- **Exercise details**
Starting at the line with "[Virginia Law Library] (380, 754)", return every line through the final one of the data, word for word. Pictures stay out.

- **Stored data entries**
════
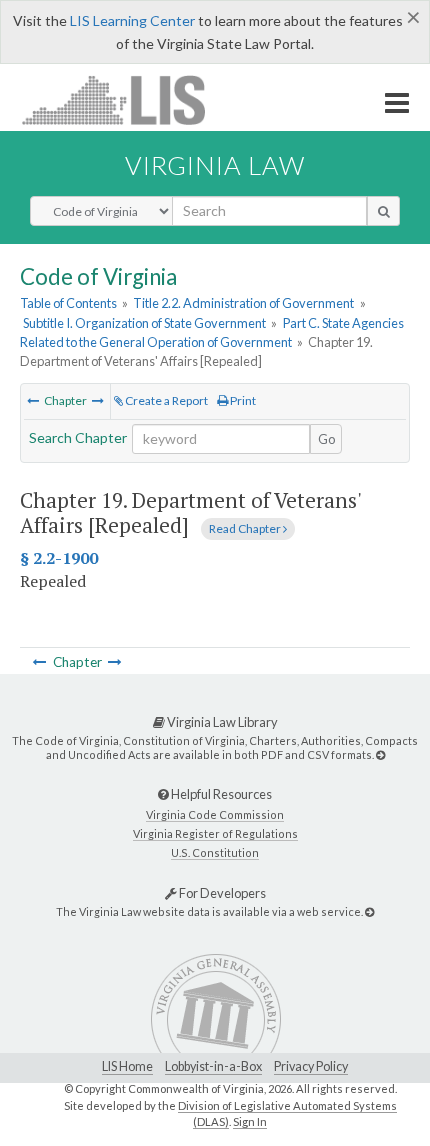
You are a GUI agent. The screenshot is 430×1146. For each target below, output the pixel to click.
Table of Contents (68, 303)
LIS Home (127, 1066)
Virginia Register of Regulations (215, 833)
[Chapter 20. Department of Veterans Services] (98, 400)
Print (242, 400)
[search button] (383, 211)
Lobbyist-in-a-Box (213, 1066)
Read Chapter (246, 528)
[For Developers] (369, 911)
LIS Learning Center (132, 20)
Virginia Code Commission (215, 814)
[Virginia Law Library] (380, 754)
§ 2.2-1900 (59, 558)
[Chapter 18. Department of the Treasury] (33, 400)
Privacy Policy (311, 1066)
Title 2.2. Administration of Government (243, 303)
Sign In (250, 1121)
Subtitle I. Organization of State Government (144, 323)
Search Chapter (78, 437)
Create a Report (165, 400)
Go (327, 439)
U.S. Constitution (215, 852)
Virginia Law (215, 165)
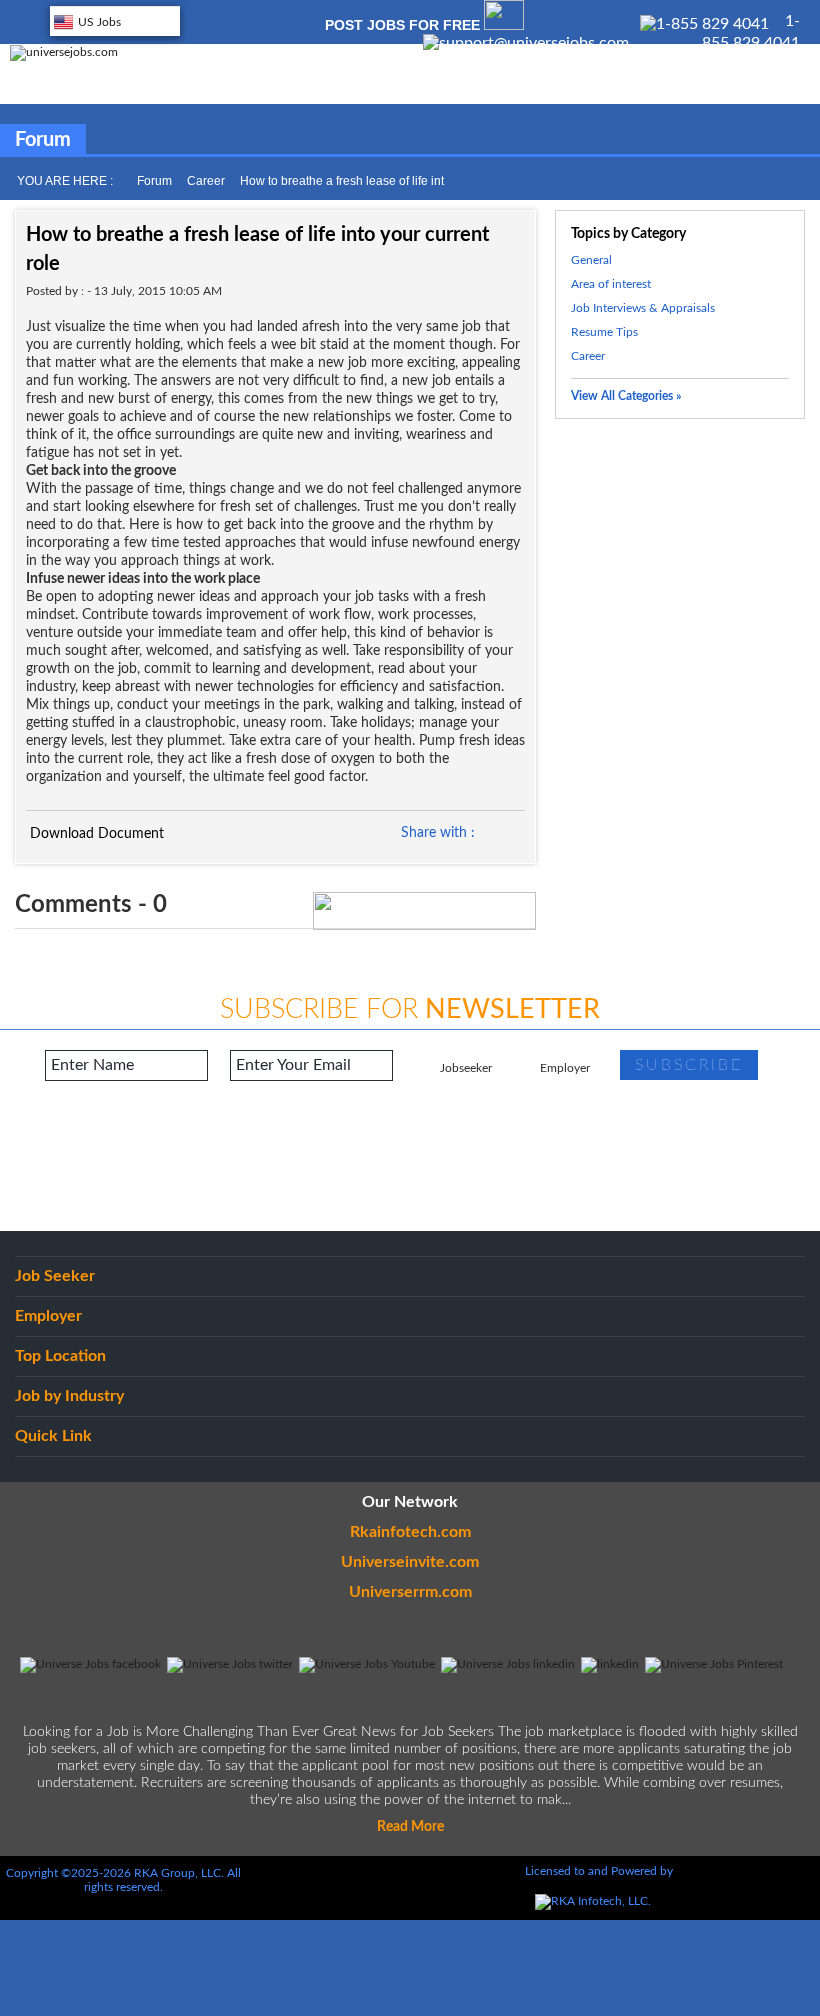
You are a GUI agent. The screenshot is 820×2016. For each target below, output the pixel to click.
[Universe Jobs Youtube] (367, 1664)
════
- **Response below**
[Virginia Law Library] (380, 754)
§ 2.2-1900 (59, 558)
[Chapter 18. Department of the Treasury] (33, 400)
Privacy Policy (311, 1066)
Title 2.2. Administration of Government (243, 303)
Sign In (250, 1121)
Subtitle I. Organization of State Government (144, 323)
Search Chapter (78, 437)
Create a Report (165, 400)
Go (327, 439)
U.S. Constitution (215, 852)
Virginia Law (215, 165)
You are a GUI agent. The screenshot is 820×2016. For each target below, output the pixel to click.
[Universe Jobs Youtube] (367, 1664)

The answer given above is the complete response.